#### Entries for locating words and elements
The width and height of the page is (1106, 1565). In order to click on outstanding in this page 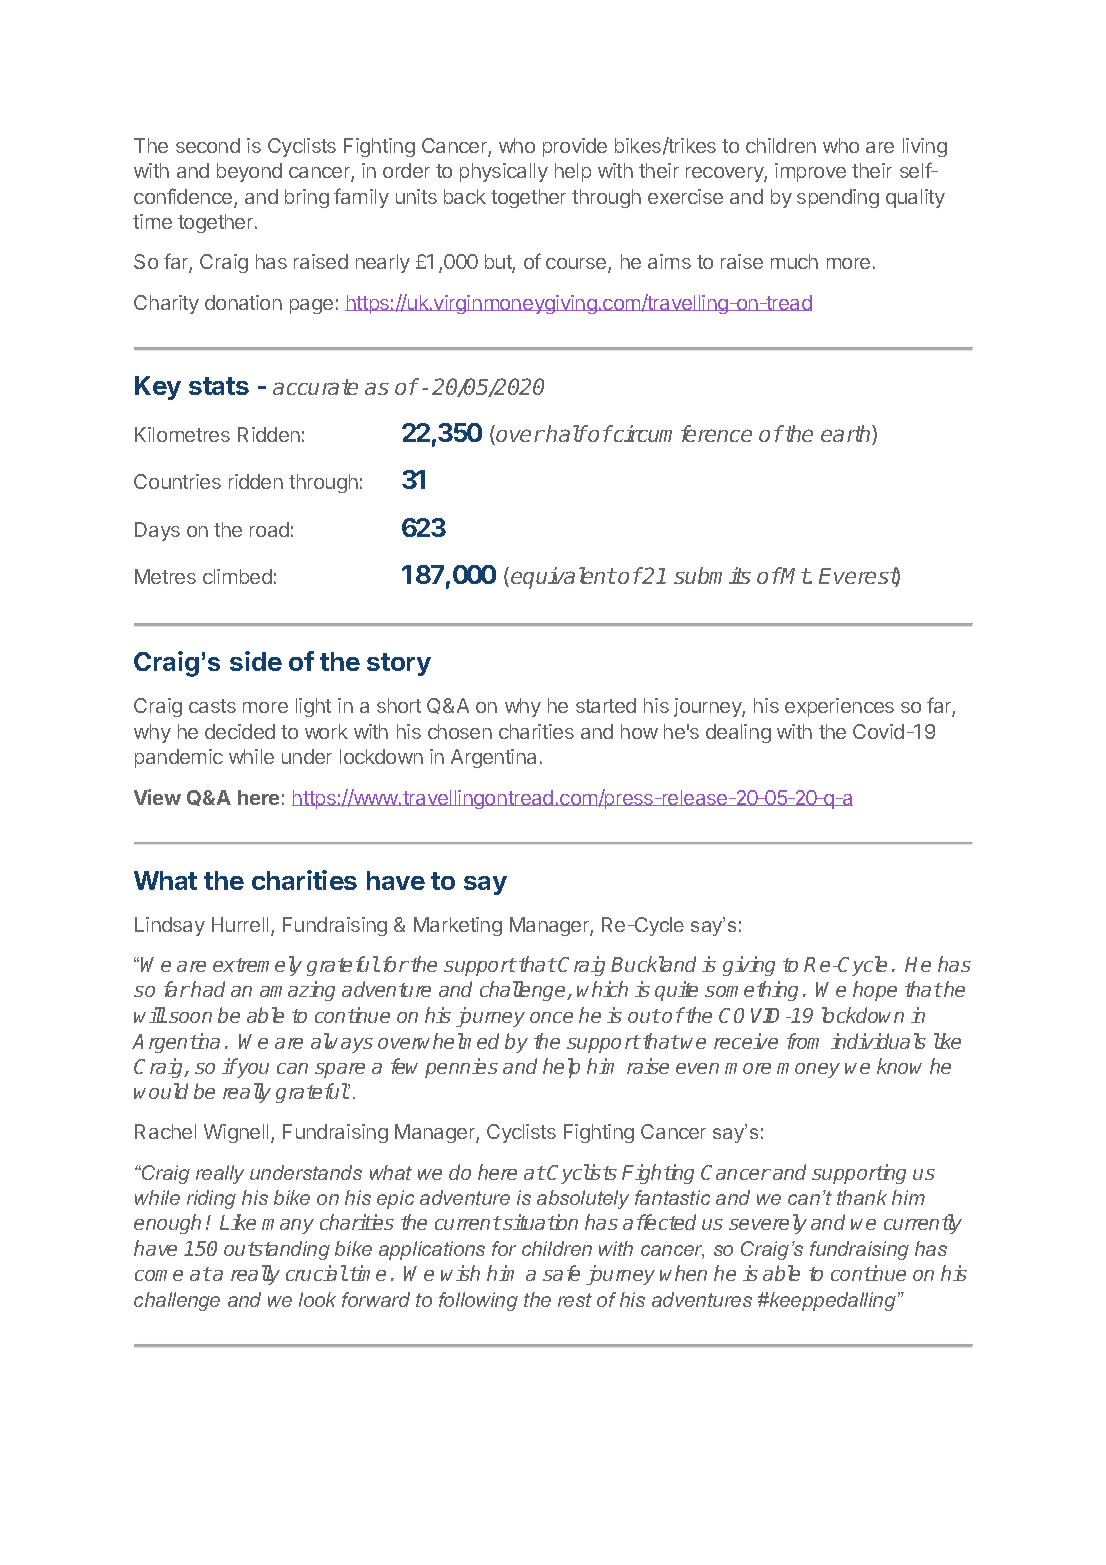, I will do `click(277, 1250)`.
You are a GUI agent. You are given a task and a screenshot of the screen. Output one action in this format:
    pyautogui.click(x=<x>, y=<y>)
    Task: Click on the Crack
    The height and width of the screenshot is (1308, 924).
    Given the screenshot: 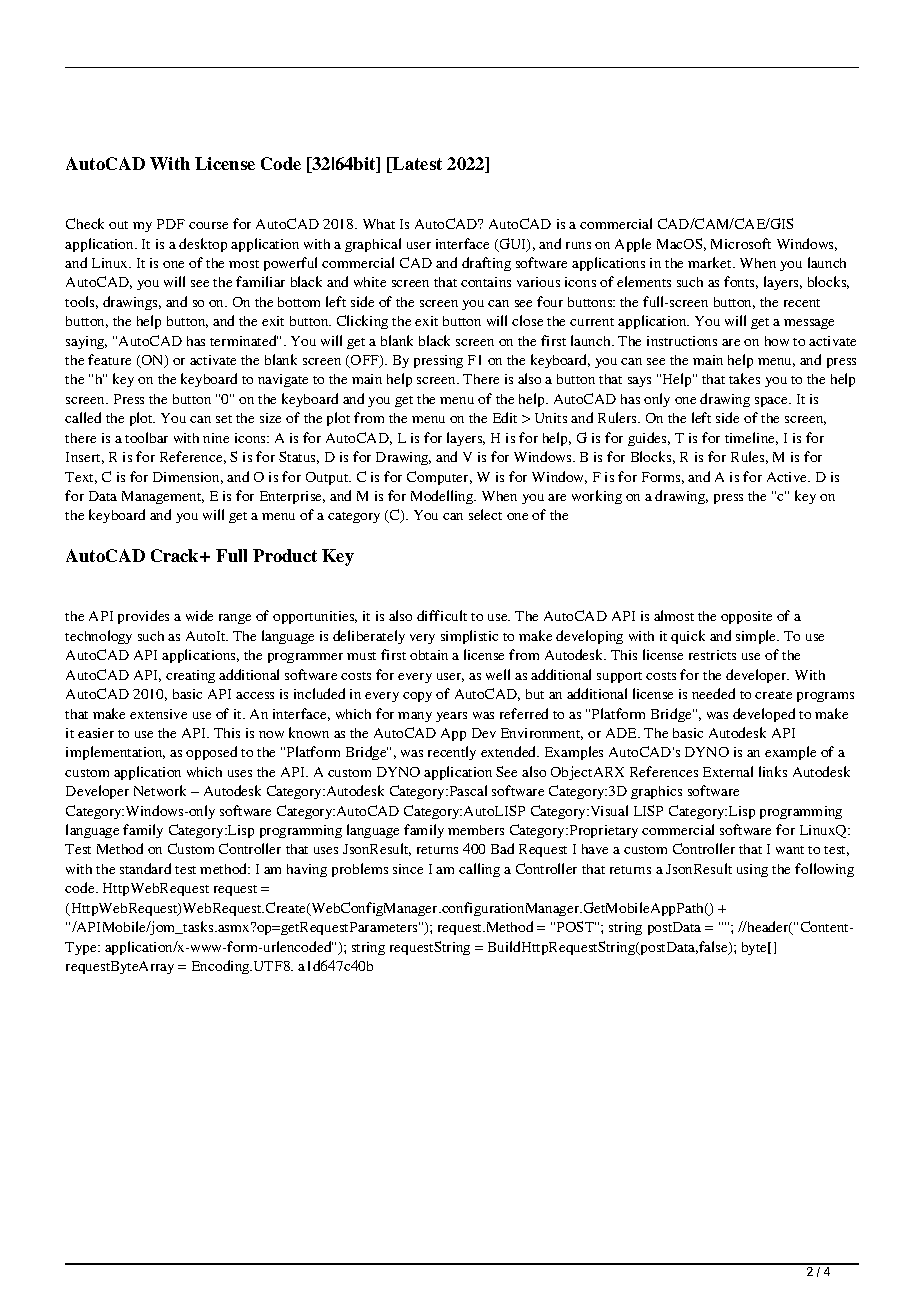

#### STATED PROBLEM
Reproduce word for word the stretch of the records from the line containing "You are a GUI" through the end of the records, inclusive, leaving the pictures out of your answer.

#### RESULT BELOW
You are a GUI agent. You are given a task and a screenshot of the screen. Output one action in this format:
    pyautogui.click(x=<x>, y=<y>)
    Task: Click on the Crack
    The height and width of the screenshot is (1308, 924).
    Given the screenshot: 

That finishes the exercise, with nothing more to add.